Responding to Stephen Walt's hypothetical (What if Gaza were full of jews?), Megan McArdle compares the Israel lobby to the Irish-American lobby. Ross Douthat says, OK, but the IRA was still considered a terrorist organisation. Daniel Larison dives into the weeds of US attitudes towards Irish terrorism. He writes:
The IRA was a genuine terrorist group, but it was listed as such by our
government most of all because it was a sworn enemy of one of our
closest allies. The record seems clear: terrorist groups that are
useful to us or harmful to states we officially oppose are given a
pass, while those that target us or our allies are condemned in the
strongest terms. That's the nature of things in the real world, I
suppose, but it is something that none of the reponses to the
counterfactual seems to be taking into account. Had things gone very
differently in the last century and London and Washington became
enemies once more, it is very easy to imagine that the IRA or similar
groups would have been made into anti-British proxies of the U.S.
government.
True enough. And of course the State Department did have the IRA on its list of terrorist groups. Nonetheless, the State Department is not quite the same as the US government. And in the 1990s there's no denying that Washington generally shared the (Irish) Republican analysis of the state of play in Ulster. Indeed the Clinton administration viewed itself as a kind of backstop looking after Sinn Fein's interetss and point of view. Crucially, that's how the Republican movement saw the Americans too. They were there to provide support and ballast for the nationalist viewpoint, countering the presumed pro-Unionist bias of the British. That is to say, Dublin and Washington would, together, counter the Brits in Belfast and London. It's peace, of a sort, but it's not a result that was supposed to happen. Nor is it one that many people would have found acceptable back in, say, 1994.
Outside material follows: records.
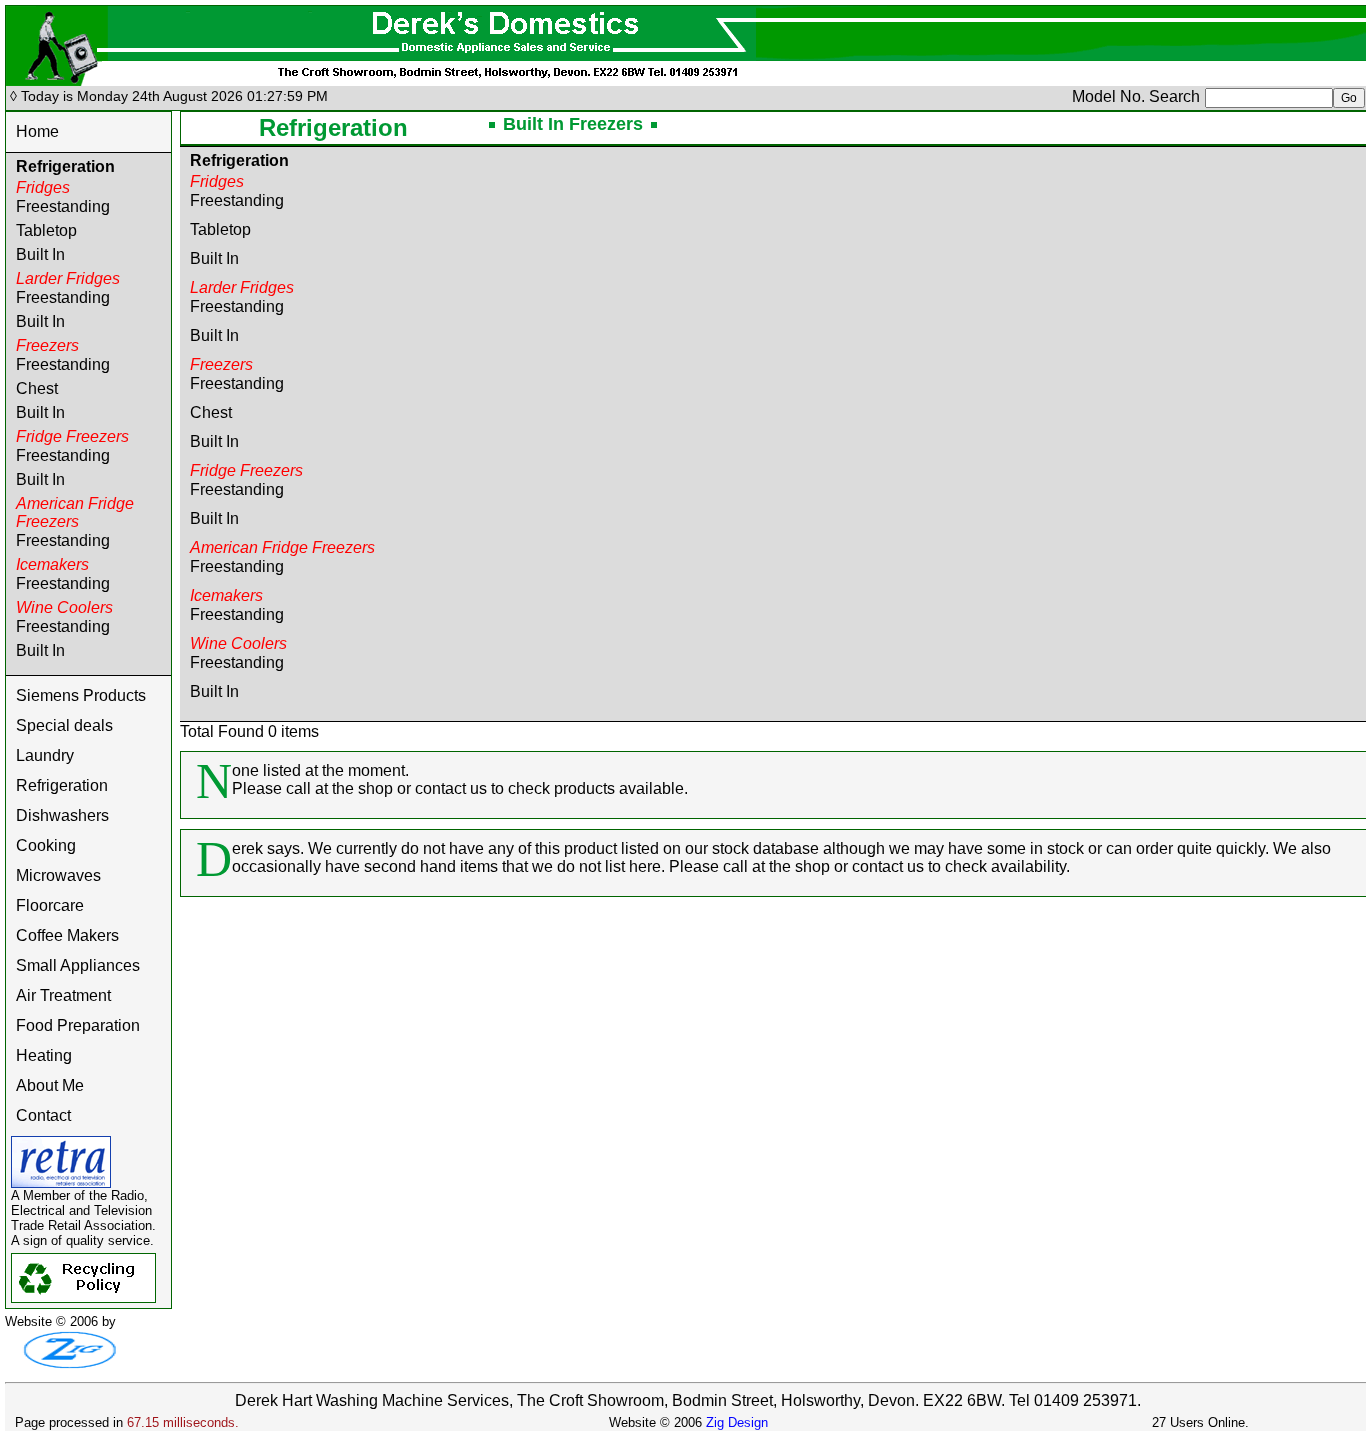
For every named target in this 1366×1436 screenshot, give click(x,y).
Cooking (46, 845)
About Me (50, 1085)
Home (37, 131)
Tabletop (46, 230)
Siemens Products (81, 695)
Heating (44, 1055)
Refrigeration (62, 785)
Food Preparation (78, 1025)
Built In (40, 254)
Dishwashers (62, 815)
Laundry (45, 755)
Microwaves (58, 875)
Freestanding (63, 206)
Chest (37, 388)
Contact (43, 1115)
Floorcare (50, 905)
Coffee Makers (67, 935)
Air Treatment (63, 995)
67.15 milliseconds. (183, 1422)
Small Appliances (78, 965)
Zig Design (737, 1422)
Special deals (64, 725)
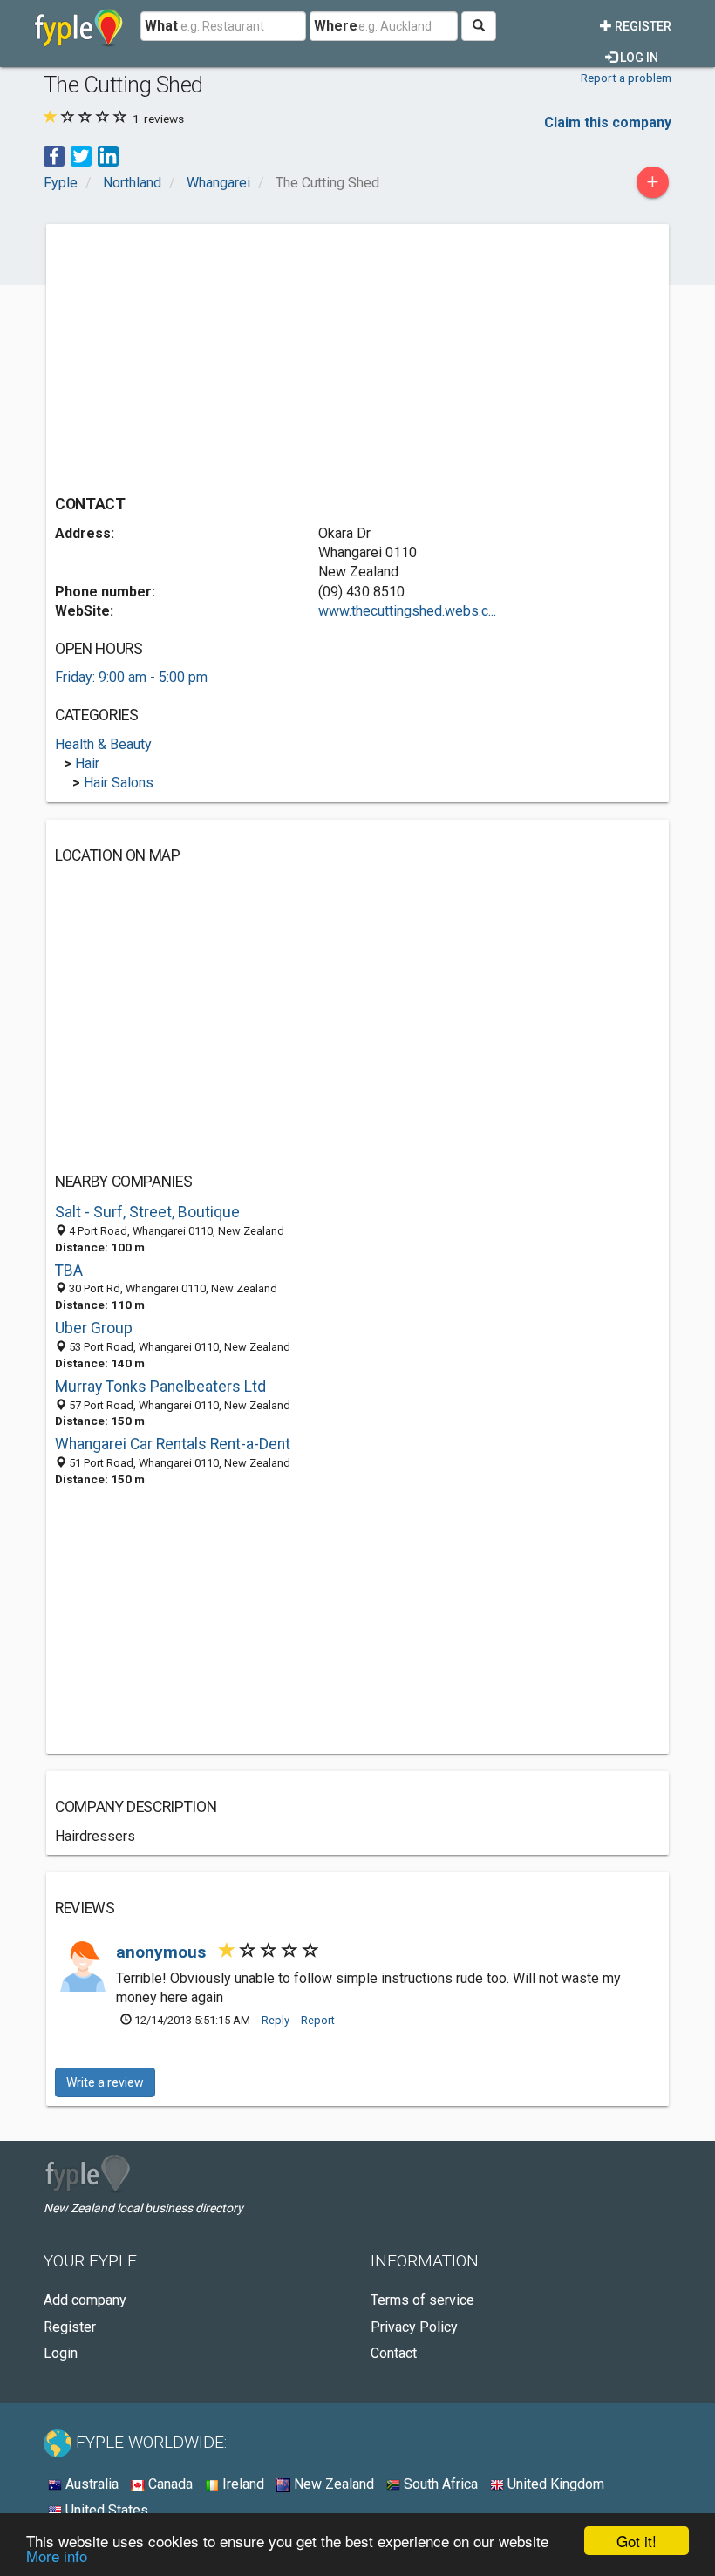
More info (56, 2555)
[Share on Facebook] (54, 155)
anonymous (163, 1952)
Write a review (105, 2082)
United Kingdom (554, 2484)
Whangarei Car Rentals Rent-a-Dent (172, 1444)
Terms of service (422, 2300)
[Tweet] (81, 155)
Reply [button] (275, 2020)
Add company (85, 2300)
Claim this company (607, 122)
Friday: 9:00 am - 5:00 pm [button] (131, 677)
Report (318, 2020)
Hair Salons (118, 782)
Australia (90, 2484)
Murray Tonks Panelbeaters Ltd (160, 1386)
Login (61, 2353)
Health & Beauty (103, 744)
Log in (637, 58)
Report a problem (626, 78)
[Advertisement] (201, 355)
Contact (394, 2353)
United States (105, 2510)
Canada (169, 2484)
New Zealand (332, 2484)
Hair (87, 763)
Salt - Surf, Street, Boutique (147, 1212)
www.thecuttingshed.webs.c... (407, 611)
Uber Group (94, 1328)
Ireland (241, 2484)
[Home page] (79, 26)
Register (641, 26)
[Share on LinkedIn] (108, 155)
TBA (69, 1270)
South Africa (439, 2484)
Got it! (636, 2541)
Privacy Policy (414, 2327)
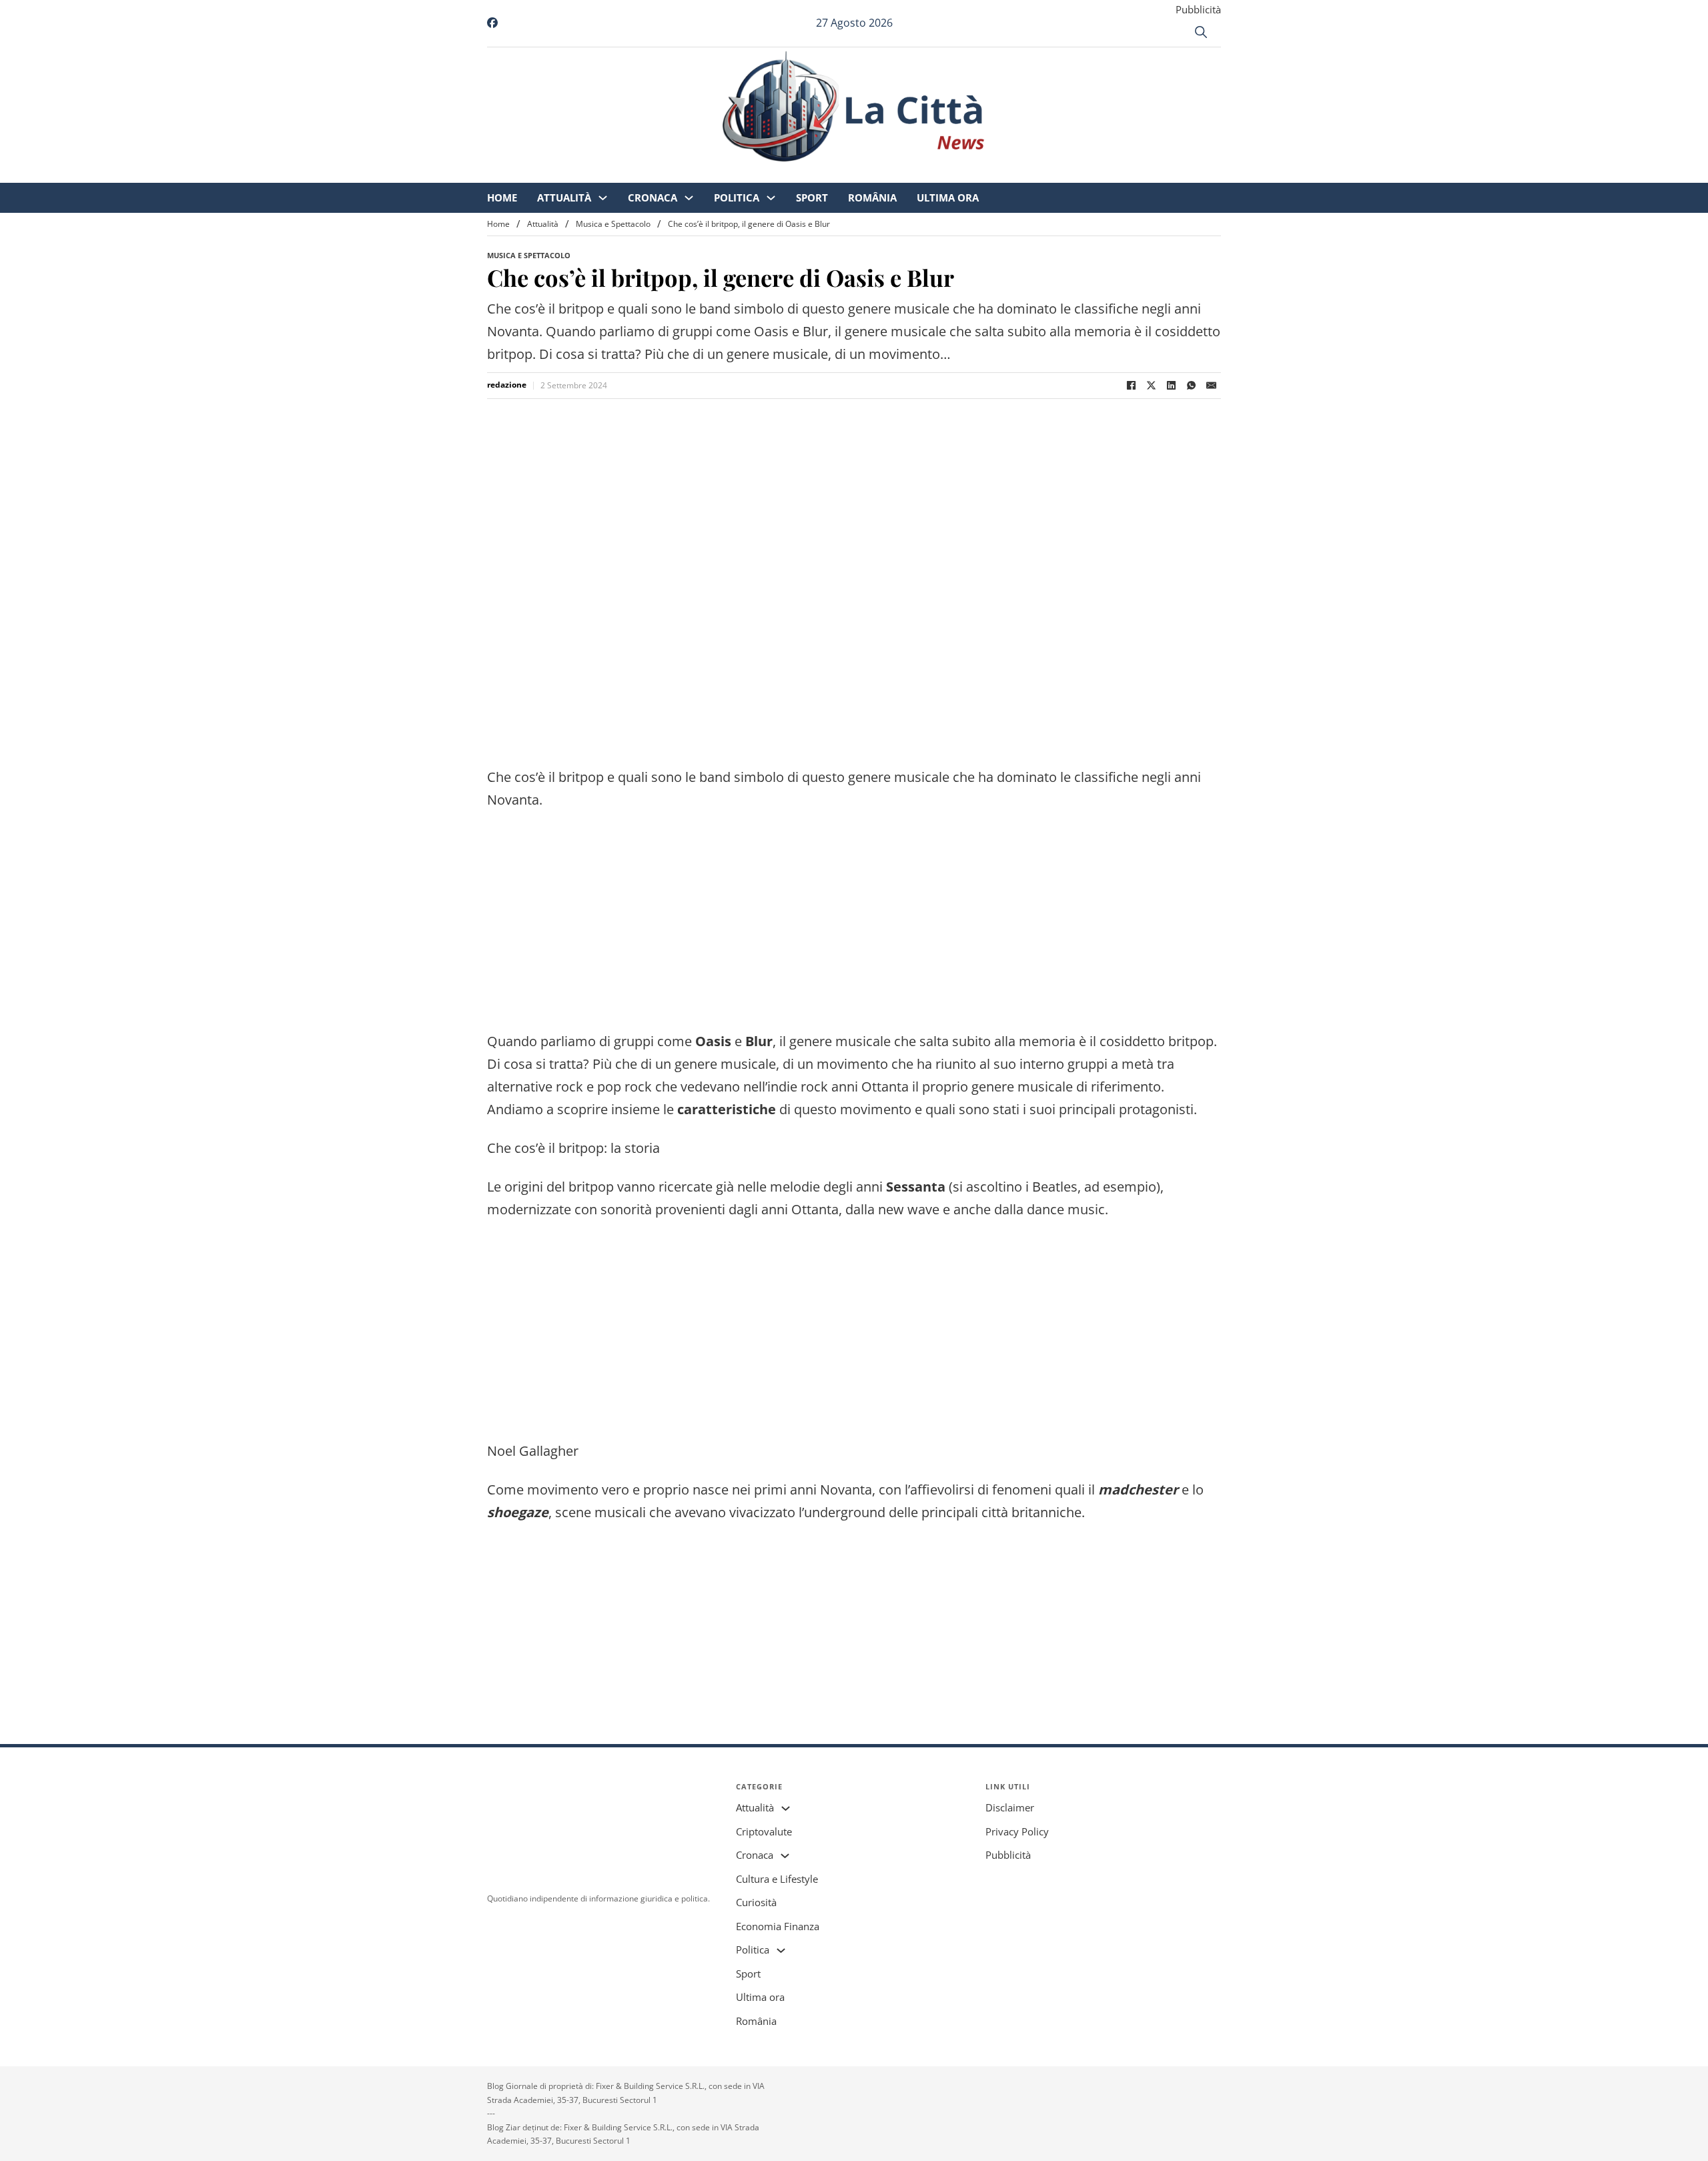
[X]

Sure, Clinton made plenty of phone calls and a visit or two. But when push came to shove he refused to put additional pressure on Sinn Fein and the IRA. Consequently the Good Friday Agreement was signed despite there being a crippling ambiguity on the question of decommissioning terrorist arms. The failure to resolve that problem would cripple the peae "settlement" for years, helping to hollow-out the centre of Northern Irish politics, leading us to the present happy state of play: government by bigots and murderers.
This wasn't, obviously, all Clinton's fault. Nontheless one reason Tony Blair lost faith in the american president was Clinton's habit of promising to lean on the Republican movement and then signally failing to follow his promises with, like, actual action. The State Department may have been hostile to the IRA -it opposed giving Gerry Adams visas to enter the US - but the rest of the US government, including the likes of Tony Lake at the National Security Council was entirely sympathetic to the "cause" of Irish Republicanism.
Daniel says:
Were it not for our very close postwar relations with London, it is
hard to imagine that modern U.S. policy would have been all that
different from the tolerance for Stateside Fenian and IRB organizers in
the late 19th and early 20th centuries and the rapturous welcome
accorded to the republican extremist De Valera when he visited the
United States. Popular opinion in the U.S. was very much behind the
Irish nationalist cause and it spread far beyond the Irish immigrant
community. For a country nursed on Anglophobia, Irish republicanism
appeared as a sister movement to our own fight for independence.
True enough. However, as I say, I think that there was, despite all the public pronouncements to the contrary, a kind of sotto voce enthusiasm for the IRA and its aims if not always its methods!) that persisted, despite the powerful inducements to give the British the benefit of the doubt. On the other hand, it's probably not entirely coincidental that Washington became more interested in the Irish problem once a) a Democrat was back in the White House and b) the Cold War had ended, lessening British influence in Washington and the importance of assuaging British concerns. (Also, of course, Reagan was not likely to look too favourably upon the people who tried to murder his great friend Margaret.) Still, when the "peace process" got underway it didn't come as much surprise to discover that the US was in the green corner. No suprise there and it might be, too, that this was necessary. But let's not pretend that Washington was a neutral player.